Filhos e netos de Bin Laden

Cinco anos depois da morte de Bin Laden, a Al-Qaeda já não é a maior e mais poderosa rede terrorista internacional, a sua liderança está a anos-luz do carisma do fundador e os ecos na imprensa são cada vez menos. Quer isto dizer que nos livrámos da peste? Não. Nem devemos baixar a guarda. O que se pode dizer é que conhecemos melhor a sua geografia preferencial - Magreb e Península Arábica -, a dificuldade em regenerar as chefias (foram eliminados quase setenta figuras de topo na última década) e os canais de financiamento. Sabemos ainda da aposta nos últimos anos numa maior implantação no subcontinente indiano, aproveitando a experiência paquistanesa para se intrometer nas tensões de Índia, Bangladesh e Birmânia. Mas também há hoje a noção de que tudo pode não passar de um simples intervalo reorganizativo, dado que a perda de relevância para o ISIS na escala do terror, no mercado da jihad e na mediatização do horror, obrigam-na a endurecer a estratégia para não ficar permanentemente para trás.
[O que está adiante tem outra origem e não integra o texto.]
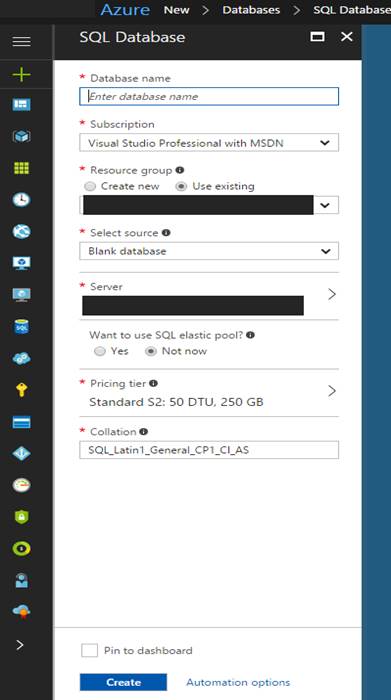Open the yellow key Subscriptions icon
The image size is (391, 700).
[21, 390]
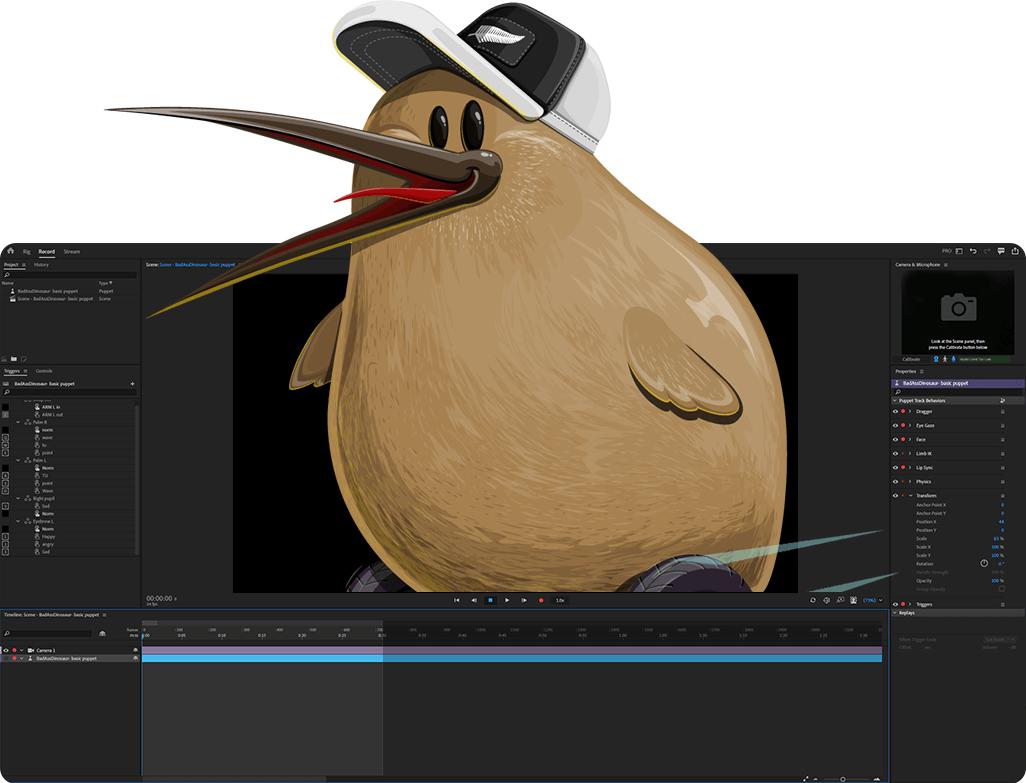
Task: Switch to the Rig workspace tab
Action: (x=27, y=251)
Aliás, o grau de sofisticação operacional e de demência ideológica do ISIS têm um duplo efeito na Al-Qaeda: por um lado, garantem fidelidade e idolatria ao ISIS de grupos semiautónomos espalhados por África, Médio Oriente, Ásia Central e Sudeste Asiático, para não falar na teia que habita nas capitais ocidentais; por outro, restringe as fontes de financiamento, dado que o projeto em curso do ISIS (ocupação territorial no Médio Oriente e no Norte de África acrescido de ataques pontuais no Ocidente) é mais atrativo, movimenta mais recursos e tem um retorno maior. Se a morte de Bin Laden fechou o ciclo traumático iniciado naquela manhã de 11 de setembro, a verdade é que abriu um outro temporalmente imprevisível. Os filhos da Al-Qaeda (ISIS) são piores, mais ambiciosos e muito mais poderosos do que os seus pais. Por este caminho, nem quero imaginar os netos.